What you will do —
In the piece on radiation exposure below, retype everything from "Artificial radiation comes" down to "or decays radioactively.", word for word.

Source document —
________________________________________

Nuclear radiation bombards us every day of our lives. Some comes from natural sources and some comes from human activity.
Natural sources include cosmic radiation from space, unstable atomic nuclei produced by interactions of cosmic radiation with atoms in the atmosphere and radioactive decay of natural nuclides in Earth’s crust.
Artificial radiation comes from medical procedures, commercial products, fallout from nuclear tests and radiation accidentally leaked into the environment.
Beliefs about the dangers of low-level radiation span a broad continuum. At one end are those who believe there is an international conspiracy to hide its dangers from the public. At the other end are those who say it is an essential soup that is necessary for life and may help to limit cancer deaths.
There are two kinds of health effects from exposure to radiation. Direct, deterministic effects such as hair loss, skin burns, nausea or death occur soon after large direct doses. Stochastic effects are long-term effects, such as cancer.
An internal dose comes from ingesting or inhaling radioactive material. Internal exposure continues until the radioactive material is flushed from the body by natural processes or decays radioactively.
The external exposure stops when the person leaves the area of the source, and neither external nor internal doses can create additional radioactive substances.
Direct radiation is never a significant impact to public health. Normal radioisotope concentrations are millions of times too small for a direct dosage from the soil and water.
Stochastic effects, on the other hand, come from dispersal of radioisotopes into the environment and the subsequent ingestion or inhalation of those isotopes, which might spend a significant residence time in the body and cause various health effects.
From that perspective radioactive material essentially behaves the same as any other toxin. Once inside the body, it causes various forms of chemical damage in proportion to the amount ingested. Yet we visualize germs and chemicals as "soft" while radiation is "hard." There need be no great mystique about radiation. It is no worse than any other kind of poison.
Concerns about radiation from Fukushima are real but overstated and sensationalized.
Populations exposed to radiation doses above 100 millisieverts have a higher risk of contracting cancers of all kinds, according to the World Health Organization. The average annual dose from natural background radiation is about 2.4 millisieverts globally, with a range of 1-10 millisieverts.
Although one small area close to the power plant may have received more than 100 millisieverts, in the rest of Fukushima prefecture, WHO estimated the dose to be within the range of 1-10 millisieverts, while effective doses in most of Japan were put at just 0.1-1 millisievert.
In the rest of the world — including neighboring Indonesia, the Philippines, South Korea, far eastern parts of Russia and Southeast Asia — doses were 0.01 millisievert or less, about as much as half a chest X-ray.
A report from WHO in July will assess the prospect for long-term increases in cancer cases.
Radiation disasters are horrible, but so are oil spills and the other deleterious effects of petroleum, including the hazardous and toxic industrial chemicals made from it.

________________________________________

Stored items —
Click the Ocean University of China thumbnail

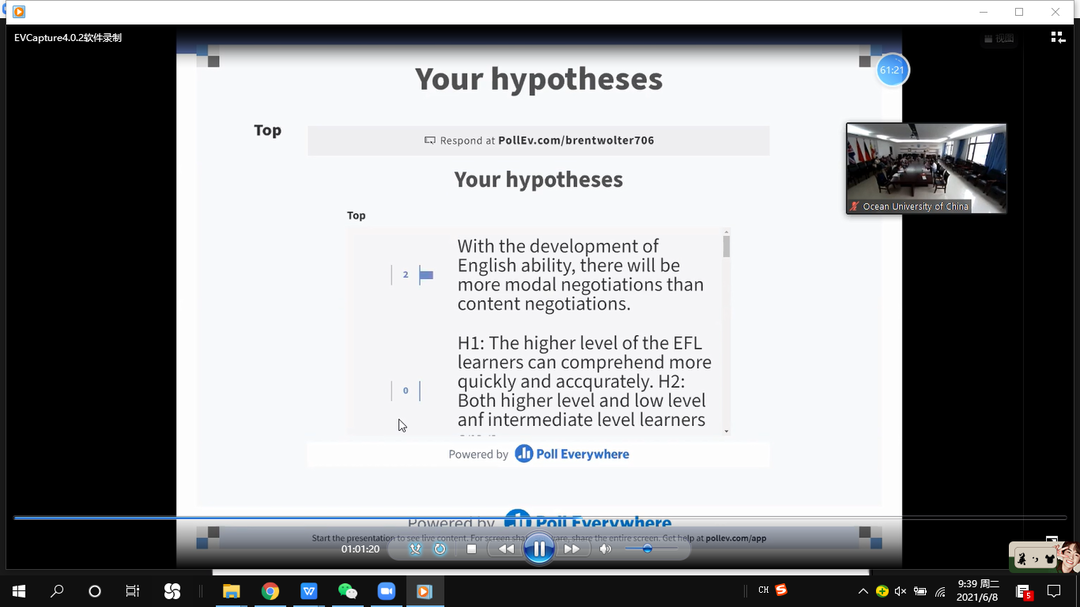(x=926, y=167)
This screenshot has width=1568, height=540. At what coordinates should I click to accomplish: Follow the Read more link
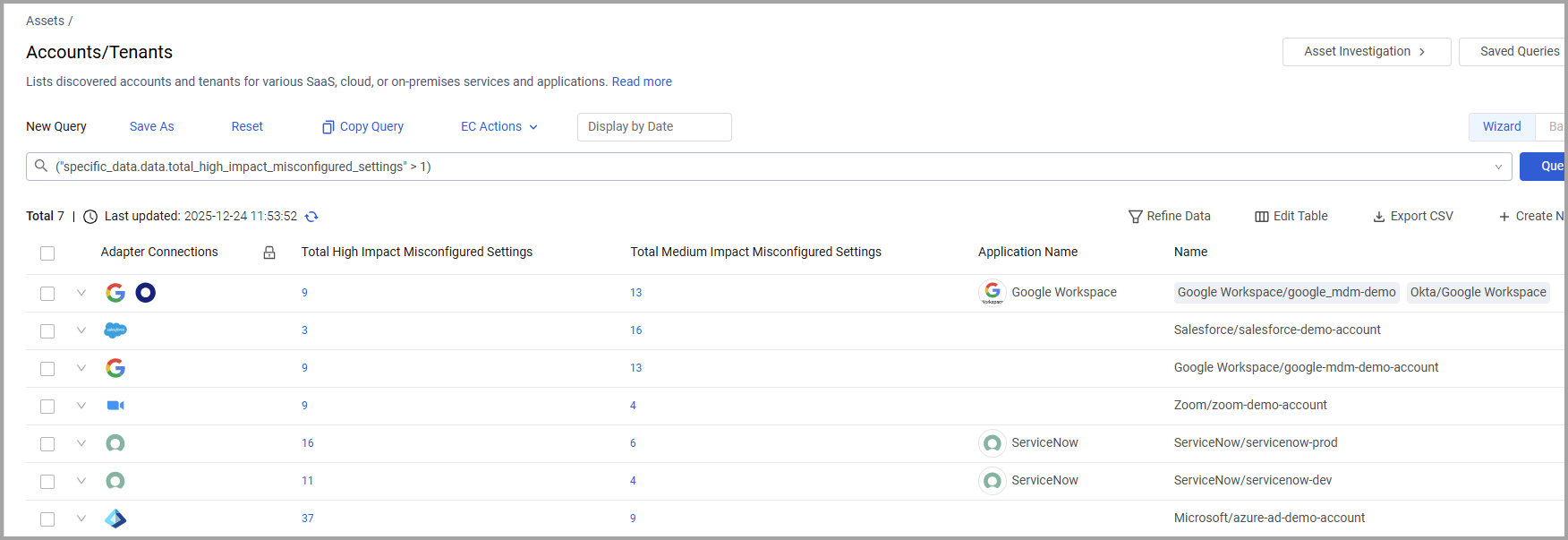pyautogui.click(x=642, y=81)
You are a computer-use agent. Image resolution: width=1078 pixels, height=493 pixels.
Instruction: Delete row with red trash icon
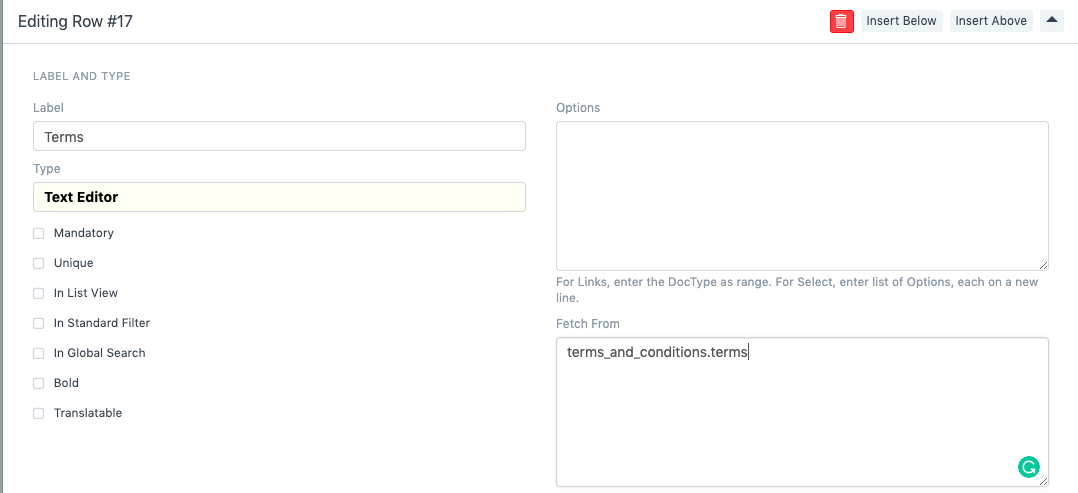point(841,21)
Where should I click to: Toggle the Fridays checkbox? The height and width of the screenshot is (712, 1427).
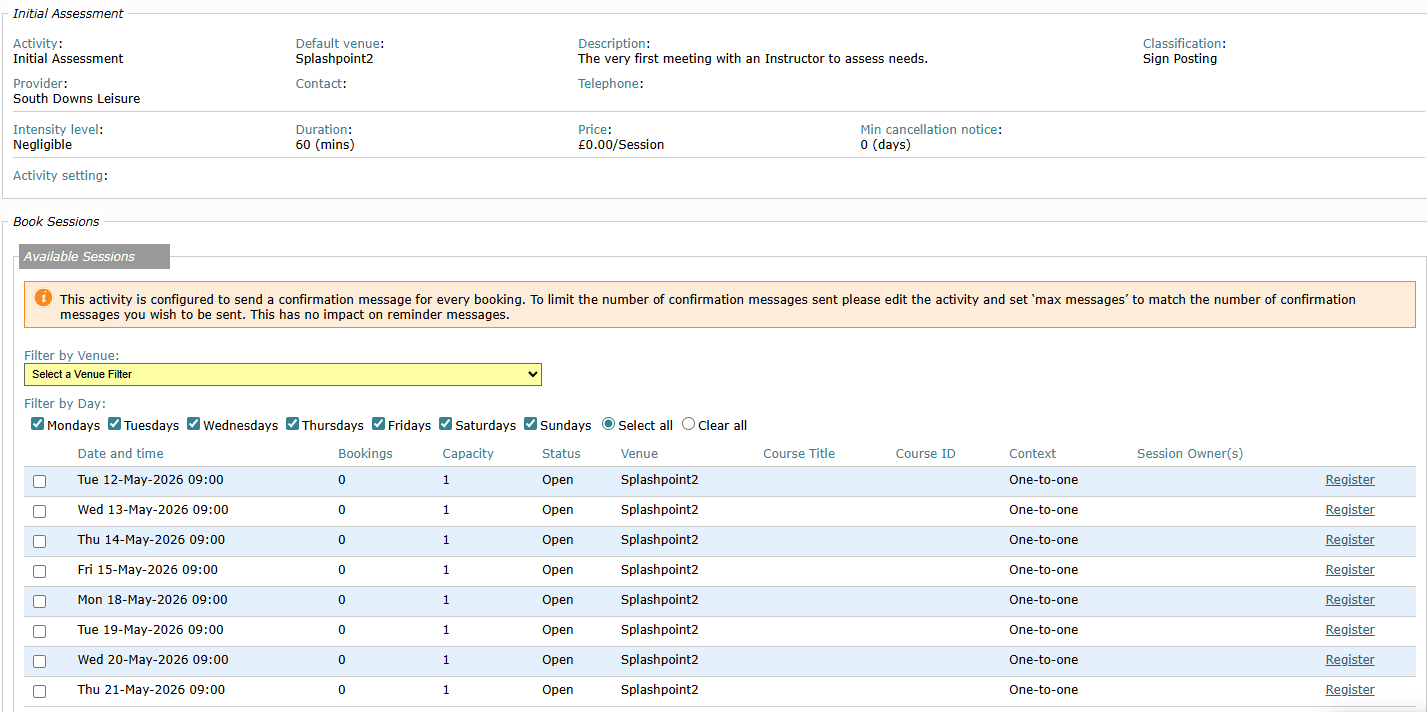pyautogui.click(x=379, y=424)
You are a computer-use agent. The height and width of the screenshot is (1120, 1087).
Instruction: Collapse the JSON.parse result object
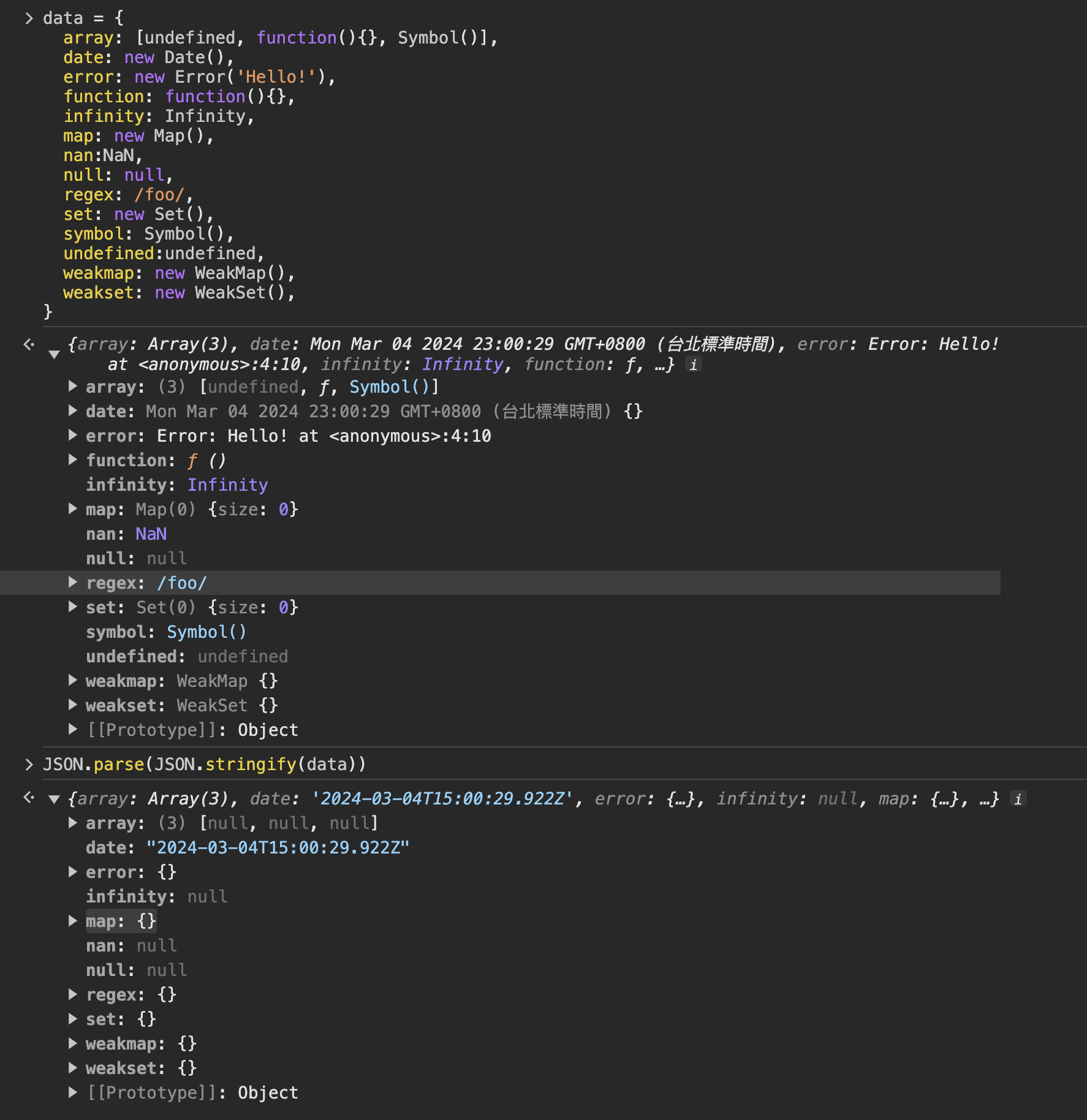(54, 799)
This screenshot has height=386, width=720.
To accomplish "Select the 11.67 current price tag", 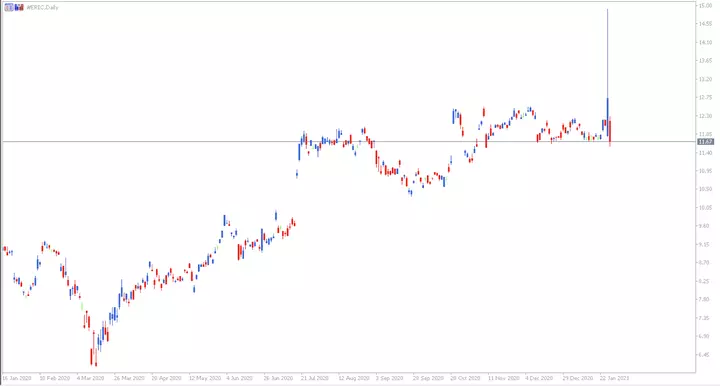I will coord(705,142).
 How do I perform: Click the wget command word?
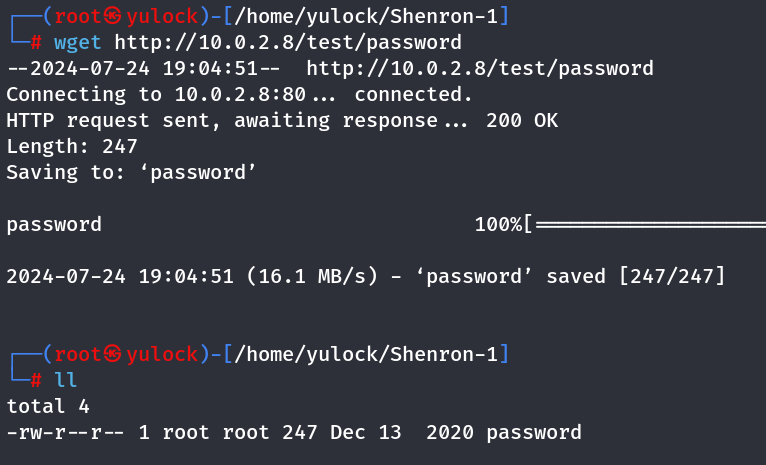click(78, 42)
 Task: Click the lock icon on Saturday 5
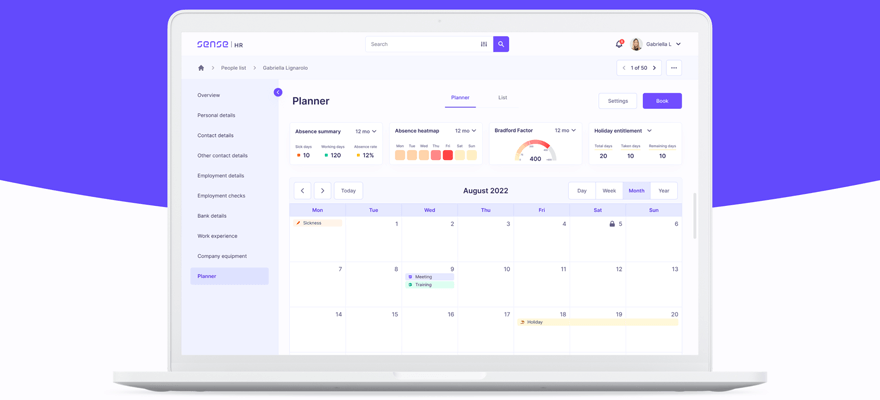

________________________________________

Solution for this exercise —
Artificial radiation comes from medical procedures, commercial products, fallout from nuclear tests and radiation accidentally leaked into the environment.
Beliefs about the dangers of low-level radiation span a broad continuum. At one end are those who believe there is an international conspiracy to hide its dangers from the public. At the other end are those who say it is an essential soup that is necessary for life and may help to limit cancer deaths.
There are two kinds of health effects from exposure to radiation. Direct, deterministic effects such as hair loss, skin burns, nausea or death occur soon after large direct doses. Stochastic effects are long-term effects, such as cancer.
An internal dose comes from ingesting or inhaling radioactive material. Internal exposure continues until the radioactive material is flushed from the body by natural processes or decays radioactively.